2.3. In Situ ATR-FTIR Experiments

The real-time ATR-FTIR studies were conducted on a Nicolet iS10 spectrometer (Thermo Fisher Scientific, Waltham, MA, USA), featuring a multi-bounce horizontal ATR unit and a flow cell system. The OMNIC software package, version 8.2, was used for managing data collection and analysis [37]. A ZnSe ATR crystal, oriented horizontally, was hidden beneath a lepidocrocite layer by evaporating a suspension containing 2.4 mg of lepidocrocite at a concentration of 2.0 g·L−1. The pH level of the solution was adjusted by introducing 0.1 M HCl or 0.1 M NaOH with a peristaltic pump set at a flow rate of 500 μL·min−1. ATR-FTIR spectra were captured at 25°C, scanning from 4000 to 600 cm−1 at a 4 cm−1 resolution with 125 scans.
Before conducting the adsorption studies, the lepidocrocite sample was equilibrated with a 0.01 M NaCl solution, and its spectrum was recorded to serve as the reference background. For the ATR-FTIR experiments, concentrations of 50 μM LA and 100 μM Cr(VI) were used, with pH values set at 8.0, 7.0, 6.0, 5.0, and 4.0. Spectra collection continued until successive scans showed no notable differences. Furthermore, it was verified that the lepidocrocite film remained intact throughout the adsorption experiments [38]. The ATR-FTIR spectra data were baseline-corrected before analysis [37].

2.4. Analytical Methods

X-ray powder diffraction (XRD, Bruker D8 Advance, Bremen, Germany) was used to confirm the synthesized lepidocrocite and the components of reacted solid samples. The measurements spanned from 10 to 80° in 2θ, with steps of 0.02°. SEM images (Merlin, ZEISS, Oberkochen, Germany) were applied to assess the morphologies of the two lepidocrocites. The specific surface areas of the two synthesized lepidocrocites were obtained from our previous study [8], which were determined using an AUTOSORB IQ analyzer from Quantchrome (Boynton Beach, FL, USA). The Cr(VI) concentrations were assessed by the 1,5-diphenylcarbazide (DPC) technique [39].
After baseline correction and smoothing, the ATR-FTIR data were further analyzed using Two-Dimensional Correlation Spectroscopy (2D-COS) with the 2D Shige software (version 1.3) [40]. For the synchronous map, the auto-peak is indicative of the variations in the intensity of a peak over time, whereas the cross-peak signifies the correlated response to temporal perturbations observed at two distinct bands. The positive cross-peak indicates a simultaneous increase or decrease in the intensities of the two bands, while a negative cross-peak shows that the intensities of the bands change in opposite directions. In the asynchronous spectra, the absence of auto-peaks indicates that there are no self-correlated signals. The asynchronous cross-peak indicates the presence of two uncorrelated bands, suggesting they stem from distinct surface complexes or varied molecular settings within a single complex [41].

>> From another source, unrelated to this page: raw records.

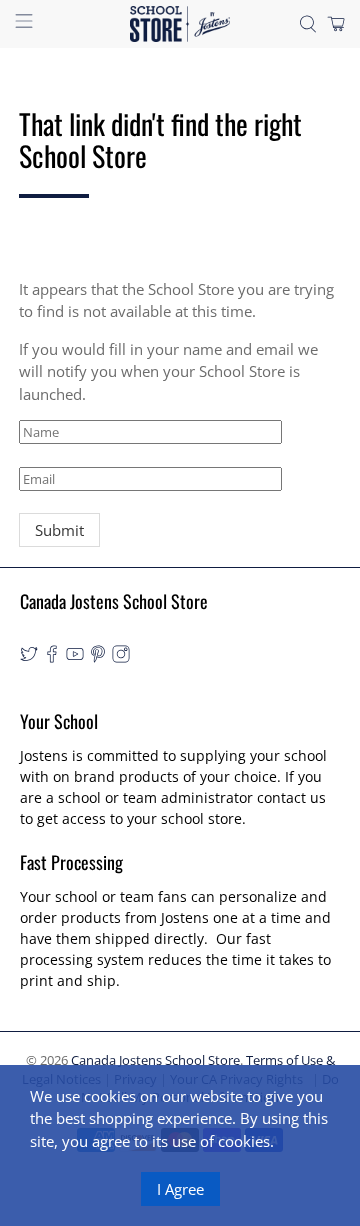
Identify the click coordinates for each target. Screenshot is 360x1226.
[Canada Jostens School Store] (180, 24)
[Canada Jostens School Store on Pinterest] (98, 657)
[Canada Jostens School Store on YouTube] (75, 657)
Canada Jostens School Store (155, 1060)
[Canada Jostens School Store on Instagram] (121, 657)
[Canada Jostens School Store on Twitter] (29, 657)
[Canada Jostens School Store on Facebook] (52, 657)
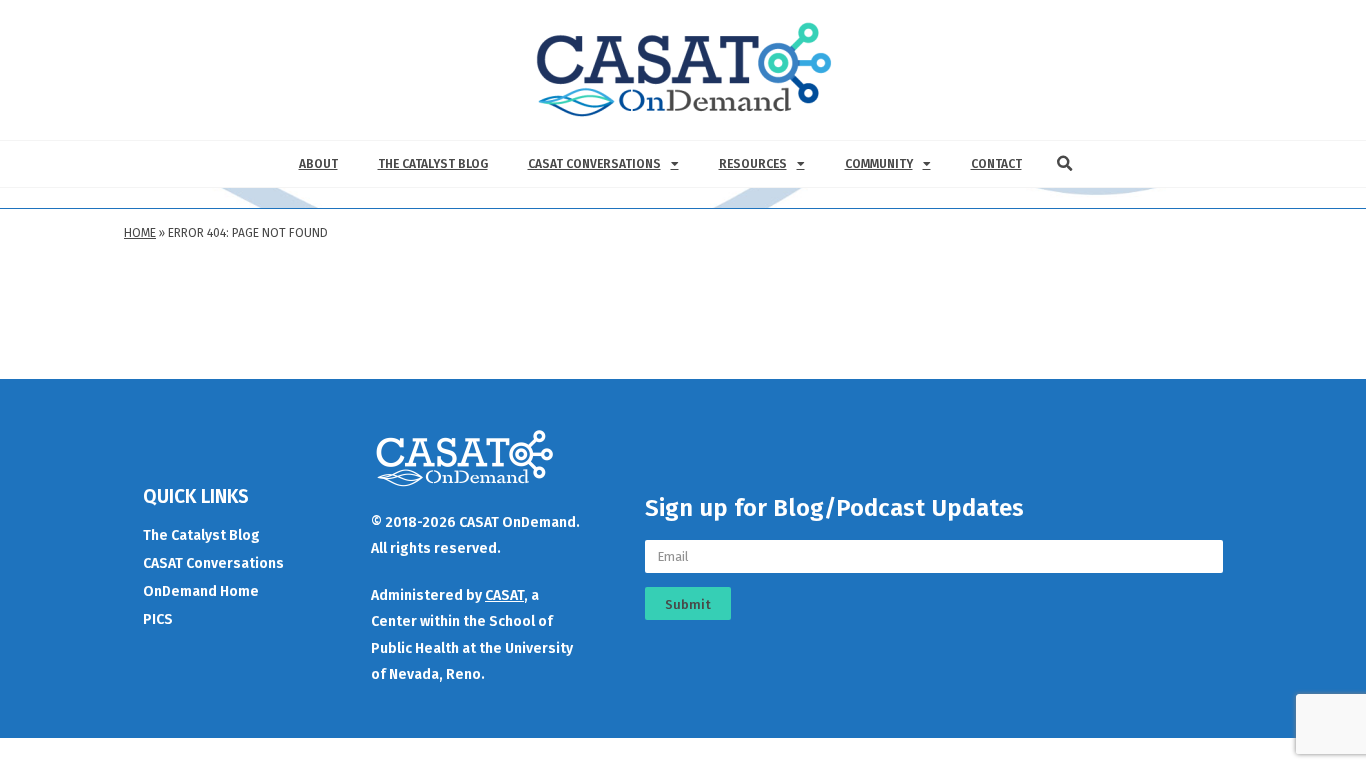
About (318, 164)
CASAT (504, 595)
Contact (996, 164)
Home (140, 233)
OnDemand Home (201, 591)
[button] (1065, 164)
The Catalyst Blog (433, 164)
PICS (158, 619)
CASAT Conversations (594, 164)
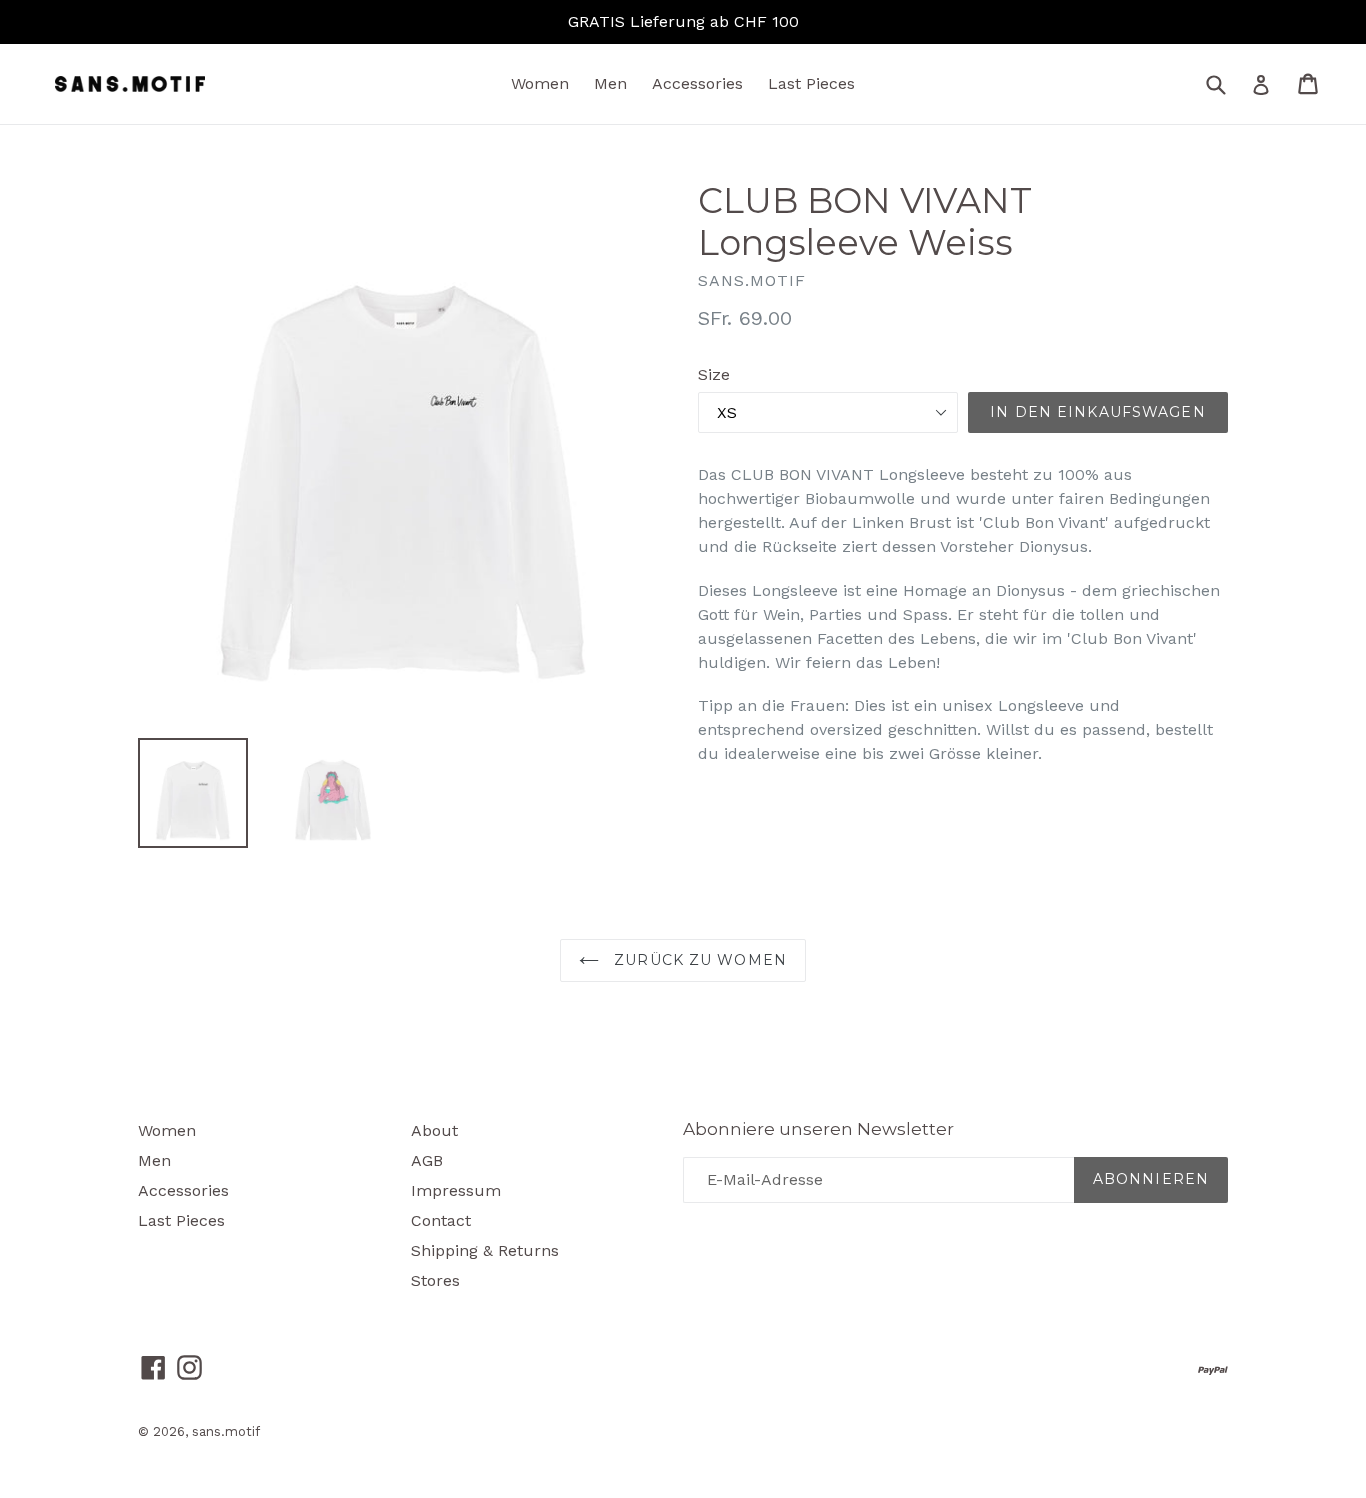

3. Results and Discussions

3.1. Characterization of the Solid Samples

The XRD patterns’ diffraction peaks were all successfully matched to the lepidocrocite (AMCSD 0020687) (Figure 1a,b) [7,8,42], confirming that the prepared solids corresponded to the crystalline phases of lepidocrocite and were free from any additional impurity phases. In addition, the co-adsorption of LA and Cr(VI) on the two lepidocrocite samples was further analyzed using XRD. As displayed in Figure S1, the diffraction peaks of the reacted samples were identical to those of pure lepidocrocite, suggesting that the presence of adsorbed LA and Cr(VI) did not cause any phase changes under the specified conditions. Therefore, the surface adsorption reaction of LA and Cr(VI) on LEP was the predominant interfacial process. Our previous investigation also showed that oxalic acid can inhibit Cr(VI) adsorption on lepidocrocite by competing for binding sites, with almost no effect on driving dissolution and recrystallization reactions [7].
The two morphological lepidocrocite samples were subsequently monitored through SEM images. As depicted in Figure 1c,d, the samples exhibited two distinct morphologies: plate- and rod-shaped particles denoted as P-LEP and R-LEP. As noted in previous studies, the R-LEP samples exhibited a notably higher abundance of the (001) facet in comparison to the P-LEP samples [8]. In contrast, P-LEP is chiefly distinguished by its (010) facet, with a minimal presence of the (001) facet [43]. Subsequently, the increased thickness of R-LEP suggests a higher proportion of (001) facets relative to (010) facets exposed on the lepidocrocite surface [16]. Furthermore, the reactivity on the lepidocrocite surface is affected by the distribution and density of the reactive sites it contains. On the perfect (010) facet of lepidocrocite, only surface bidentate hydroxyl groups are found, which are not effective for substitution with oxalic acid [9]. In contrast, the (001) facet of lepidocrocite consists of monodentate and bidentate hydroxyl groups [8,18], and the former groups serve as active sites and are favorable for the adsorption of organic acids [7,9]. Consequently, lepidocrocite variants with distinct exposed facets may display unique co-adsorption characteristics at the interface. Our previous study has shown that Cr(VI) adsorption on lepidocrocite (LEP) is highly facet-dependent [8]. Consequently, we deduce that the adsorption of Cr(VI) on R-LEP and P-LEP exhibits different patterns when LA is also present.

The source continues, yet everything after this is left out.